Happy for any feedback and help. And I am always happy to answer people’s queries about sourcing interpreters, briefing them, avoiding fakes and training speakers to behave themselves!
Hi @promoterGO, I guess it depends on loads of factors really: budget is obviously always key. If you can afford it - and the audience expects it - I think it’s definitely worth paying for a single graphic designer to produce a coherent and harmonious scheme. If you can’t, there’s always fiverr.com. Or if you have links with local universities that teach graphic design, you could run a design competition for final year students: the winner gets to put the work in their portfolio.
I guess you get what you pay for…a $5 design is going to look like it cost $5
Luckily, our site has designers dedicated to event designs, and having that niche available can only benefit event organisers (both new an experienced).
Hi I’m Paul
I’m a freelancer organising events for a wide range of mainly not for profit clients.
Look forward to contributing
Hi Jonathan, thanks for joining us on EventTribe. Sounds like it’s a very interesting time for you with developing technologies bringing new opportunities. How are you promoting yourself to event organisers? Do you exhibit at any events?
I attend quite a few events and try to meet people in person but haven’t managed to squirrel away the budget for a stand yet. I have, however, spoken at events and use social media and networking. The tricky thing is to find a regular networking event that event managers go to. Tradeshows are great but there aren’t as many of them as you might think for this industry.
At the moment, I am concentrating on content marketing and livetweeting from tradeshows. It got me two meetings last week at a show. I am definitely open to new ideas and places to go. Is CHS worth the journey?
Hey! I have started working in event management 7 months ago. Always wanted to try myself in this field but never had a chance to do it really.
I’m working for an international company in Prague, Czech Republic. Well, I face different issues all the time (trying to find a perfect location, fast catering, cheap photographer), so I hope I will be able to solve it somehow here.
I am Phanice, I love to create great experiences for others to network and learn. I come up with event concepts, fundraise for them, plan and manage from start to finish.
I am excited at the opportunity to connect with people from around the world and from diverse cultures to help me jump my business.
My events are engaging, interactive, inclusive, and fun. I have overseen planning for a number of events, from annual conferences, retreats, expos, training, medical camps, surgical camps and ice breaker events.
I am from Nairobi, Kenya, Africa.
I am working on two corporate events for hoteliers and beauticians and also a health festival.
I am also actively seeking funding and investment for my business.
Hello, Im Romylyn Bagos, they know me as Lovely,my nickname, 35years of age, a mother of 1 and at the same time an Event Organizer of different companies here in our Country,the Philippines.
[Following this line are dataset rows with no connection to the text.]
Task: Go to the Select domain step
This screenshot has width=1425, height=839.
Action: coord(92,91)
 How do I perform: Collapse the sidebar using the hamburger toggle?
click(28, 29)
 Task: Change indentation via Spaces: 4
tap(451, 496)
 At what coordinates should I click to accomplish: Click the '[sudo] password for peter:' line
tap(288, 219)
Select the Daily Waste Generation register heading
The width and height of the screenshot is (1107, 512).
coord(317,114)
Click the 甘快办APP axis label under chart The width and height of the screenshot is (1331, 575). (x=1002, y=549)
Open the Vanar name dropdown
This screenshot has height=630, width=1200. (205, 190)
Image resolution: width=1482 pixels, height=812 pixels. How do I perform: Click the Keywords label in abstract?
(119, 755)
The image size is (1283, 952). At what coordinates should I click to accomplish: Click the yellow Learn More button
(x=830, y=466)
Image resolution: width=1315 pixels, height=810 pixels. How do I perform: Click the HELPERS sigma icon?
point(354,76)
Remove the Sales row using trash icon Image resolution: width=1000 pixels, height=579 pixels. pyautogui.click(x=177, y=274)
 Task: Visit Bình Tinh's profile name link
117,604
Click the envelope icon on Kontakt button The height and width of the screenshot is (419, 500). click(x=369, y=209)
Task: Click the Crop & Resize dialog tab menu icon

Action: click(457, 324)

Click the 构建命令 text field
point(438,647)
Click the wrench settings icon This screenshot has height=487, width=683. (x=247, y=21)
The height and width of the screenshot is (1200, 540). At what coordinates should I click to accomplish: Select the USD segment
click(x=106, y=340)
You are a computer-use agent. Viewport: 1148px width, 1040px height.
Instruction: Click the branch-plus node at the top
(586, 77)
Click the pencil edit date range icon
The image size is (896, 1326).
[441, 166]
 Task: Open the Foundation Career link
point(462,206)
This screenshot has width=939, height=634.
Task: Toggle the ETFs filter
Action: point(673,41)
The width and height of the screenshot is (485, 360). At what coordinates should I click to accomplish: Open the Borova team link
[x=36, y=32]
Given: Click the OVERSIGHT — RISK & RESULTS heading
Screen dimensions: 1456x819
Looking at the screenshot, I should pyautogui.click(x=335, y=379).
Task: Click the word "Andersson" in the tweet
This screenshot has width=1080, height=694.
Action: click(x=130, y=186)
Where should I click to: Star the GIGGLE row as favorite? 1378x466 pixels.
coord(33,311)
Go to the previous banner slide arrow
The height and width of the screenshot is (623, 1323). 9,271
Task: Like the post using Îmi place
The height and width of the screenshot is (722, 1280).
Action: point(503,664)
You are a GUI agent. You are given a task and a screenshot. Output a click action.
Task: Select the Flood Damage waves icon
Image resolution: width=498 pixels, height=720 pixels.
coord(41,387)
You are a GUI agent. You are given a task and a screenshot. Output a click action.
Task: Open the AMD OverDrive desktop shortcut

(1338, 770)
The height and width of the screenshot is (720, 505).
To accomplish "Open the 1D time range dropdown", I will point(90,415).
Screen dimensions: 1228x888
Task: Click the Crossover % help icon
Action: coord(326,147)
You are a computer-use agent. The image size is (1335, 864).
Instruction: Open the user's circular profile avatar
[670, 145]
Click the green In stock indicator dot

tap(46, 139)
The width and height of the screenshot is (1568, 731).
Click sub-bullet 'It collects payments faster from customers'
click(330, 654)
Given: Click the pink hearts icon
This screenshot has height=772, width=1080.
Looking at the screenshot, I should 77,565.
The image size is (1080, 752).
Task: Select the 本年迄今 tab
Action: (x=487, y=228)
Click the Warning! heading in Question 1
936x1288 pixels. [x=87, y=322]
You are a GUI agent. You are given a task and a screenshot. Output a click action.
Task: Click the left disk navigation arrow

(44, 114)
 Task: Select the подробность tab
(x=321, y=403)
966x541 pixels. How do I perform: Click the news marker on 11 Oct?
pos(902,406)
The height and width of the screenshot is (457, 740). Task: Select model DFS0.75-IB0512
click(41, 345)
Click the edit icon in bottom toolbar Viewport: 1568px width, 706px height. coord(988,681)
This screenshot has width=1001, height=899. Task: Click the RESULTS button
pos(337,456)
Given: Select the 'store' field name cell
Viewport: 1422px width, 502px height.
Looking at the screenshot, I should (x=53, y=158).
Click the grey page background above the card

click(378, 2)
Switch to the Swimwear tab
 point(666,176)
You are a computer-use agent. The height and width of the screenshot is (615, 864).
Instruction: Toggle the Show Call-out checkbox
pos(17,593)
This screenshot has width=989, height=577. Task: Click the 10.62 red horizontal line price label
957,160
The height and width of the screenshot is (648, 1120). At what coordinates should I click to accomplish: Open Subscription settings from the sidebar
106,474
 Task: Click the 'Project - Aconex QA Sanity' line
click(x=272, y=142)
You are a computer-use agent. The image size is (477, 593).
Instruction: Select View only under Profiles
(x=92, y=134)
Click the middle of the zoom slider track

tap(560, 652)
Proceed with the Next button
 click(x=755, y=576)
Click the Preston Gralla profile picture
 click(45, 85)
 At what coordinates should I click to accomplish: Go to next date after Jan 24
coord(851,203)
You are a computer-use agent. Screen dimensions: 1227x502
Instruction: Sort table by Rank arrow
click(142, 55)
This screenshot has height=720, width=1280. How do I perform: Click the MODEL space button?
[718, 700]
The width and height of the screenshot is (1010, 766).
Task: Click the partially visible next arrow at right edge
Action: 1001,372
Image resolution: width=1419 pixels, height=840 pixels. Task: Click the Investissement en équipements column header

Im working on putting our own Event Company here in our province in Bulacan where i stayed. Most of the clients are Manila based. I want to have the perfect name for our business as an Event Company( Planning and Coordination Services) to start putting in order. Thank you and Godbless
Hi Jonathan, this might be of interest to you: https://www.eventbrite.co.uk/e/the-edinburgh-event-society-tickets-44218477657utm_source=eb_email&utm_medium=email&utm_campaign=order_confirmation_email&utm_term=eventname&ref=eemailordconf as suggested by @KarenMelville (thanks Karen).
Hi Paul, welcome to EventTribe. Great to have you join us. What’s the biggest challenge you face with not for profit events at the moment?
Hi there, welcome to EventTribe. Sounds like you have a few challenges on your hands. What kind of events do you work on?
Hi Phanice, welcome to EventTribe! Wow, you’re busy! I feel tired just reading about everything you are busy with. Is the funding your biggest challenge at the moment?
Hi Romylyn/Lovely, welcome to EventTribe. What kind of events will you be organising?